Boomerang_ Travels in the New Third World - Michael D. Lewis [7]
Finally, from outside, comes an explosion.
Boom!
Then another.
Boom!
AS IT IS mid-December, the sun rises, barely, at 10:50 A.M. and sets with enthusiasm at 3:44 P.M. This is obviously better than no sun at all, but subtly worse, as it tempts you to believe you can simulate a normal life. And whatever else this place is, it isn’t normal. The point is reinforced by a twenty-six-year-old Icelander I’ll call Magnus Olafsson, who, just a few weeks earlier, had been earning close to a million dollars a year trading currencies for one of the banks. Tall, white-blond, and handsome, Olafsson looks exactly as you’d expect an Icelander to look—which is to say that he looks not at all like most Icelanders, who are mousy-haired and lumpy. “My mother has enough food hoarded to open a grocery store,” he says, then adds that ever since the crash Reykjavík has felt tense and uneasy.
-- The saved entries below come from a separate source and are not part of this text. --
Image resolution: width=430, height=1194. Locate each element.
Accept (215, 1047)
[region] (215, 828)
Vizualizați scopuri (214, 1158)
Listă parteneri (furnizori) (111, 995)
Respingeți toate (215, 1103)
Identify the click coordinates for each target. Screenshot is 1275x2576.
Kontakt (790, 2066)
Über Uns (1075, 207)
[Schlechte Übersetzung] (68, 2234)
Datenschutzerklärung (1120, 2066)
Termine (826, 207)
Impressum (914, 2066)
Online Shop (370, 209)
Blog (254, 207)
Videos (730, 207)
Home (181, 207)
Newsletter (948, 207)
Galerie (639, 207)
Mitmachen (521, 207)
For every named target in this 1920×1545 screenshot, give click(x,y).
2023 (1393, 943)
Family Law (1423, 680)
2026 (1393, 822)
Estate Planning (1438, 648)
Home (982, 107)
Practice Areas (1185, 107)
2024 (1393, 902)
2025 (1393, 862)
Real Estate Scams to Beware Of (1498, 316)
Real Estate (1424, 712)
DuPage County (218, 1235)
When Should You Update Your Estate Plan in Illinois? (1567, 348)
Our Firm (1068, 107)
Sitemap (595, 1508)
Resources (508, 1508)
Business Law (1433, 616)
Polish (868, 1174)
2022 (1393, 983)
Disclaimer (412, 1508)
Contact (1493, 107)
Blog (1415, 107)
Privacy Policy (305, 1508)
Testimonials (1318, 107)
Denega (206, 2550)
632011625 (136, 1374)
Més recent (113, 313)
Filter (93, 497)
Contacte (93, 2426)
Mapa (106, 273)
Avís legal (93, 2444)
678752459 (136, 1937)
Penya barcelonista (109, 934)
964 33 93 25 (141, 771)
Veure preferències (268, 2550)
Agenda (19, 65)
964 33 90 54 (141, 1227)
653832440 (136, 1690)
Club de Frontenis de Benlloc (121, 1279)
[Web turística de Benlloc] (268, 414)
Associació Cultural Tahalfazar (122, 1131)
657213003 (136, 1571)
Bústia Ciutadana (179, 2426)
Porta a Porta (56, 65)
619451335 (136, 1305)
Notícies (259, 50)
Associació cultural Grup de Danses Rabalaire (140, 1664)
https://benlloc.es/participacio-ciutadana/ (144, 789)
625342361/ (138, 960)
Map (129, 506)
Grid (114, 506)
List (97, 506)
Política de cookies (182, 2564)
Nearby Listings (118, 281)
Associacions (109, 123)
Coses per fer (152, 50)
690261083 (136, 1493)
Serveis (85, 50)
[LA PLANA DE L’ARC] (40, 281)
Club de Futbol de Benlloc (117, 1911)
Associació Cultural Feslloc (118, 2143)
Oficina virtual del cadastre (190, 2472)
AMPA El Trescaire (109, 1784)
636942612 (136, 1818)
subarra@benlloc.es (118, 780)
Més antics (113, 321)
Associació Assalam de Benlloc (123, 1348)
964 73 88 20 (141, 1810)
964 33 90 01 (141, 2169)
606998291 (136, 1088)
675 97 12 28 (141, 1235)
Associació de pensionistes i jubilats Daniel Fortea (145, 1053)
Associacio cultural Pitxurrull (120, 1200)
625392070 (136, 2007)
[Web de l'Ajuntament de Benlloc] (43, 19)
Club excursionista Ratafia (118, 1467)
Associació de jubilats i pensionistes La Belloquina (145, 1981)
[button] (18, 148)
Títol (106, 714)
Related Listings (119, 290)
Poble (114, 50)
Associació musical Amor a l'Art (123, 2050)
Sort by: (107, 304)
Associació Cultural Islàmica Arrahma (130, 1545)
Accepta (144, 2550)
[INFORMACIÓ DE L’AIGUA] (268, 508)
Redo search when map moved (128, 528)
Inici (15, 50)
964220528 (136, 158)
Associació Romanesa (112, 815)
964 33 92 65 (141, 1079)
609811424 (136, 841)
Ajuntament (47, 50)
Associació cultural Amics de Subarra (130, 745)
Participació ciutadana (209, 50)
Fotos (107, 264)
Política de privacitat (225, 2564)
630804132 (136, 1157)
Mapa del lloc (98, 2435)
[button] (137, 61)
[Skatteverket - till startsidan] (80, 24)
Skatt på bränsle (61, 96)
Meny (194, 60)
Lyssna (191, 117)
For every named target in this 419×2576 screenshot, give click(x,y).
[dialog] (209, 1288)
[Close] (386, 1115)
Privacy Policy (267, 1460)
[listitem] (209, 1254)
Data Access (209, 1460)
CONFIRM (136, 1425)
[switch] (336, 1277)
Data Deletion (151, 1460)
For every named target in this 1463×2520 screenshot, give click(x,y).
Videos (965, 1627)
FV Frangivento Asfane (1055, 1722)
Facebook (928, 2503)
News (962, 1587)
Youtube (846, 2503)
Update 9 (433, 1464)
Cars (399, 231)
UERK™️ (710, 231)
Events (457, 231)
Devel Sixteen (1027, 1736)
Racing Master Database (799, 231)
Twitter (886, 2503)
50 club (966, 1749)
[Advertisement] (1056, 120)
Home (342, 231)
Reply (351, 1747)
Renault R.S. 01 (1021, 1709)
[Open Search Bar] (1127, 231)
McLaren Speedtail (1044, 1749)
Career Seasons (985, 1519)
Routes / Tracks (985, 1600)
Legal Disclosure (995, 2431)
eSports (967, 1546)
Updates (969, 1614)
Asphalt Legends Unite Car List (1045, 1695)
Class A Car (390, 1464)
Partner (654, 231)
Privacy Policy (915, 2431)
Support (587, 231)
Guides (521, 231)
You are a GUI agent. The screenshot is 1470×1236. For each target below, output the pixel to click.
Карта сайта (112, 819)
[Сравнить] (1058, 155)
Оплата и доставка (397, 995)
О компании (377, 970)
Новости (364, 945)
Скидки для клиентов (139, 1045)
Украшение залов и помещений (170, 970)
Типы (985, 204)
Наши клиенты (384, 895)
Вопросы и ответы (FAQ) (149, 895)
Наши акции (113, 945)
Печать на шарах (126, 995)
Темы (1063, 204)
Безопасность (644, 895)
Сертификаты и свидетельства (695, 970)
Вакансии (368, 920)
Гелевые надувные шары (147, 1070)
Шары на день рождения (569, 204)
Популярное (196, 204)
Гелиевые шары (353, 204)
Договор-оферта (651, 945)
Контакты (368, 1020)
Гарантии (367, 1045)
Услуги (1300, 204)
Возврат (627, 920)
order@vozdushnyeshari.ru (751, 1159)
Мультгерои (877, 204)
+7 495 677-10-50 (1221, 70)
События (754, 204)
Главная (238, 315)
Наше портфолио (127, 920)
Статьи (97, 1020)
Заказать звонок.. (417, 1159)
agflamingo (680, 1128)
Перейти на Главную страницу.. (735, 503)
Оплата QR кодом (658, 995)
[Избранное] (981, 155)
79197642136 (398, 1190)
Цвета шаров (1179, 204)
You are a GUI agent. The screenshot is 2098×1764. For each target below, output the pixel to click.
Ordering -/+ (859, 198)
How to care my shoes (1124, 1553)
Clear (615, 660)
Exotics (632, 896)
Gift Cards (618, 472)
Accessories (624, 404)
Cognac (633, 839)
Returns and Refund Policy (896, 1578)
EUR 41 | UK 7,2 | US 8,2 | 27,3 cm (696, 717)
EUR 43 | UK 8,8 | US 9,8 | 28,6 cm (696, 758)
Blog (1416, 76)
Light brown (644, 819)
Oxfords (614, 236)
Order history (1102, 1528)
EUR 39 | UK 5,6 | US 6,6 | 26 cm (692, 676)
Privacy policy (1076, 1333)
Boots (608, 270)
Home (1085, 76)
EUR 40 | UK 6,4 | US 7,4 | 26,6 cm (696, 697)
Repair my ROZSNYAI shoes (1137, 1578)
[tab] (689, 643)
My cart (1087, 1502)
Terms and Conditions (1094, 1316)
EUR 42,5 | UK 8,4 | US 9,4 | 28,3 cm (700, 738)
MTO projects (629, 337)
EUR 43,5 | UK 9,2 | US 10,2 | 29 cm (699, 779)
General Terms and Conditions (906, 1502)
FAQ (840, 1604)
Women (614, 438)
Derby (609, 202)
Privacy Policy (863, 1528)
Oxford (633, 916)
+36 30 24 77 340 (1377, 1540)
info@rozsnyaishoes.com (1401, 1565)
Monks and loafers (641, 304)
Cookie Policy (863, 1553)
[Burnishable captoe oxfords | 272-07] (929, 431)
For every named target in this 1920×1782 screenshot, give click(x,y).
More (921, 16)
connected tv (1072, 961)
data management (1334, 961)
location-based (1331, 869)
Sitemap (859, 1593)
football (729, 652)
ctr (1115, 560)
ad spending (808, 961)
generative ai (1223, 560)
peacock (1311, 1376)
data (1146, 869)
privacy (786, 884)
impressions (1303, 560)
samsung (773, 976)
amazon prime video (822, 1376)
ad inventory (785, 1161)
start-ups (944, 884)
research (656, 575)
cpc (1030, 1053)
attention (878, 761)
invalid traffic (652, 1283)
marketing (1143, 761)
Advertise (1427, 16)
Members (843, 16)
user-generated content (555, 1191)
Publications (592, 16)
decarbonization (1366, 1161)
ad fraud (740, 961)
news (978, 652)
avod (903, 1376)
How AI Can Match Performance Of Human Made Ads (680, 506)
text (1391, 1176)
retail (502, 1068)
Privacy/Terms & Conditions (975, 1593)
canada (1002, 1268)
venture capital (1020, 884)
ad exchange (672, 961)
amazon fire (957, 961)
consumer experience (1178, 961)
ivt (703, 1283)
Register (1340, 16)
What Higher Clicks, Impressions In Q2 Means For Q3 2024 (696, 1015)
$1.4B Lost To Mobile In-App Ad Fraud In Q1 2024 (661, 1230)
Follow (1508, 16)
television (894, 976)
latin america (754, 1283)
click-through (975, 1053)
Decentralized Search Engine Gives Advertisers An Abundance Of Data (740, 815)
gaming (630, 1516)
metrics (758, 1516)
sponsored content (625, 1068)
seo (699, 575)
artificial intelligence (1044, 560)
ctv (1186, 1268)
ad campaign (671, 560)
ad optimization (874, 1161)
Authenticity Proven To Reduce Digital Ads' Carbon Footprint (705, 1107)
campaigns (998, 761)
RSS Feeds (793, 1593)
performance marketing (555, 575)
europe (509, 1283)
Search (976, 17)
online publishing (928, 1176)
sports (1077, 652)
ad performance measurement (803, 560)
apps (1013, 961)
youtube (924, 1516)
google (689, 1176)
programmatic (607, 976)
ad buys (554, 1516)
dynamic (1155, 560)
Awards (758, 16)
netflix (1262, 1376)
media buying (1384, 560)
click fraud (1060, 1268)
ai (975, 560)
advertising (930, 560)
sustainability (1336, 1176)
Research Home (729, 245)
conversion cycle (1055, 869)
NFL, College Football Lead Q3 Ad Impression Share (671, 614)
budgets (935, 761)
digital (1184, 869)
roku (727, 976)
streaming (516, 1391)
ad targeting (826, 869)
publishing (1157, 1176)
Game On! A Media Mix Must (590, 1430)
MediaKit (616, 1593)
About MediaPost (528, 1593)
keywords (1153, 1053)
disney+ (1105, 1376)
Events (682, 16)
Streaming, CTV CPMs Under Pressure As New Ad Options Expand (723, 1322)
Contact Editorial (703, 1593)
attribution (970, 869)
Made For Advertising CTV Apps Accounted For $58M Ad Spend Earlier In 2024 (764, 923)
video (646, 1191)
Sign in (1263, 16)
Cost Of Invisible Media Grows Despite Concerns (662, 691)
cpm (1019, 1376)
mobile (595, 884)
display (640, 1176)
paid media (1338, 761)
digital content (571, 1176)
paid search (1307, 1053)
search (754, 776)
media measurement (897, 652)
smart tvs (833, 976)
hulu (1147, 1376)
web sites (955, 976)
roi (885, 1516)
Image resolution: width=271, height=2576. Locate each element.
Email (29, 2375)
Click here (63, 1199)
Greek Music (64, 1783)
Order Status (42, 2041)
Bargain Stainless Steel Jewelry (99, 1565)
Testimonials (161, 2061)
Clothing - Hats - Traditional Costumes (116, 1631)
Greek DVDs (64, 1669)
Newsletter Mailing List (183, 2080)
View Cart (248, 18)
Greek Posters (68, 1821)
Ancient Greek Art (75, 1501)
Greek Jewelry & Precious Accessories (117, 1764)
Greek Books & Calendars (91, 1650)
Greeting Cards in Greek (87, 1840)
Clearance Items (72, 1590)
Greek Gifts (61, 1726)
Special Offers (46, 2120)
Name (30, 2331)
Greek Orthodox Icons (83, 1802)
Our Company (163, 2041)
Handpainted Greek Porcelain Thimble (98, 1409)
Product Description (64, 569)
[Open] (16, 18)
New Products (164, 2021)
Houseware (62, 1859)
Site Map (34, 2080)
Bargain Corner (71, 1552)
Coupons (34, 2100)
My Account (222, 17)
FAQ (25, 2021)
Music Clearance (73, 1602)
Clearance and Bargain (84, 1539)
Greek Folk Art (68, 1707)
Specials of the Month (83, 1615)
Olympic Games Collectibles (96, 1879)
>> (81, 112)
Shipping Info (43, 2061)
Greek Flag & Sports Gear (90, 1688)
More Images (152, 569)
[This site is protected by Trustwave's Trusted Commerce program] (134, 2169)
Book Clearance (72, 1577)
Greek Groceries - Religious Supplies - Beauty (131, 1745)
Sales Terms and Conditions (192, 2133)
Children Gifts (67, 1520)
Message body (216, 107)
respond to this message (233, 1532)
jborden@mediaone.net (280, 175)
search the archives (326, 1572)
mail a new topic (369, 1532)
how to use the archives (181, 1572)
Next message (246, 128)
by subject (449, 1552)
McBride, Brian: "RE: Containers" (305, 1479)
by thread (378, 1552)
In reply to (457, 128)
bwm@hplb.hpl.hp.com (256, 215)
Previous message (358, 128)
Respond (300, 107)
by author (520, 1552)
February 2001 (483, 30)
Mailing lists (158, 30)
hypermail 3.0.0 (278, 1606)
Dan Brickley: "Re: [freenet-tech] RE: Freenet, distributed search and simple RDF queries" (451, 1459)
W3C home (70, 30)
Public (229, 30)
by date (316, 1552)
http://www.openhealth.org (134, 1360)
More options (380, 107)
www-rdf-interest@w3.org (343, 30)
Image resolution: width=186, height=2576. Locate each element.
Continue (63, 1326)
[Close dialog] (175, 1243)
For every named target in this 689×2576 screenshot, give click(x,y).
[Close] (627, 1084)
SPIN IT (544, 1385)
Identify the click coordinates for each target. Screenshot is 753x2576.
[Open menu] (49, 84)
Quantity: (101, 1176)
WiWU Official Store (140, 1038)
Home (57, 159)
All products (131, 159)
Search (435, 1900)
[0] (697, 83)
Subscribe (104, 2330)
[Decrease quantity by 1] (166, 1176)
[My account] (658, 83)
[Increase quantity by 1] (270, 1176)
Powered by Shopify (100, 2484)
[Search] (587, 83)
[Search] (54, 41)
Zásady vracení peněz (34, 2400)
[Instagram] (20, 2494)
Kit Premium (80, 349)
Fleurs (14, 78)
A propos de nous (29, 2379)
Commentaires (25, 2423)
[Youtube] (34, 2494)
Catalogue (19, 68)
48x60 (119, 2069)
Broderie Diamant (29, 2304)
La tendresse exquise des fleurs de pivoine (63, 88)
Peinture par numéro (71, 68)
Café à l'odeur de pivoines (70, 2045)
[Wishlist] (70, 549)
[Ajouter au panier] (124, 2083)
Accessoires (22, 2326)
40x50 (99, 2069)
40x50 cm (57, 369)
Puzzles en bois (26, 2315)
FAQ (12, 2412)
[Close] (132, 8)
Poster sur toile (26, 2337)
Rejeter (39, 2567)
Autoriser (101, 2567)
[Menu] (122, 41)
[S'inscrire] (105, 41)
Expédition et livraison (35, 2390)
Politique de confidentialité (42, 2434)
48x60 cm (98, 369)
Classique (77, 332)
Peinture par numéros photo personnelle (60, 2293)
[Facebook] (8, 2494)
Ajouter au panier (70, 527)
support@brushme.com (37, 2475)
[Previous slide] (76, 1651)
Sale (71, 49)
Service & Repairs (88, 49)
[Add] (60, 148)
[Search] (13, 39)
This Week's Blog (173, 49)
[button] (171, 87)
Two months earlier, in early October, as the market for Icelandic kronur dried up, he’d sneaked away from his trading desk and gone down to the teller, where he’d extracted as much foreign cash as they’d give him and stuffed it into a sack. “All over downtown that day you saw people walking around with bags,” he says. “No one ever carries bags around downtown.” After work he’d gone home with his sack of cash and hidden roughly 30 grand in yen, dollars, euros, and pounds sterling inside a board game.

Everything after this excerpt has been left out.